Purpose: To identify risk factors and potential predictors of erectile dysfunction (ED) in type-2 diabetes mellitus (T2DM) patients for early detection and treatment. Methods: A retrospective cohort was used to assess the clinical data of 105 diabetic patients with ED from May 2019 to April 2020 age-matched to 105 diabetic patients without ED. Potential risk factors that could contribute to ED were compared between the groups. Erectile function was evaluated using the International Index of Erectile Function-5 questionnaire. Results: There were higher rates of diabetic peripheral neuropathy (p = 0.036) and retinopathy (p < 0.001), longer duration of diabetes (p < 0.001), lower estimated glomerular filtration rate (p = 0.010) values, and higher uric acid (p < 0.001) and C-reactive protein (p = 0.001) levels in the ED group compared to the non-ED group.

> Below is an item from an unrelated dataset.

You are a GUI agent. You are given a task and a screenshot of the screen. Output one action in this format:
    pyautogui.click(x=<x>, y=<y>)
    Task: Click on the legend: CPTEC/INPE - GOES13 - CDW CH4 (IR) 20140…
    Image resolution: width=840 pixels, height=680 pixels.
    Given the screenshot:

Multivariate logistic analysis identified uric acid, diabetic retinopathy, and T2DM course as independent predictors of diabetic ED. Diabetics with retinopathy and T2DM for ≥49 months were 3.028 and 3.860 times more likely to have ED, respectively. Uric acid values ≥392.5 μmol/L were associated with 18.638 times greater risk of having ED, though the values were within normal range. Conclusion: In T2DM patients, higher uric acid (≥392.5 μmol/L), longer diabetes duration (≥49 months), and the presence of diabetic retinopathy were important and reliable predictors for diabetic ED. For patients who have high risk factors for developing ED, diligent screening and early treatment are necessary.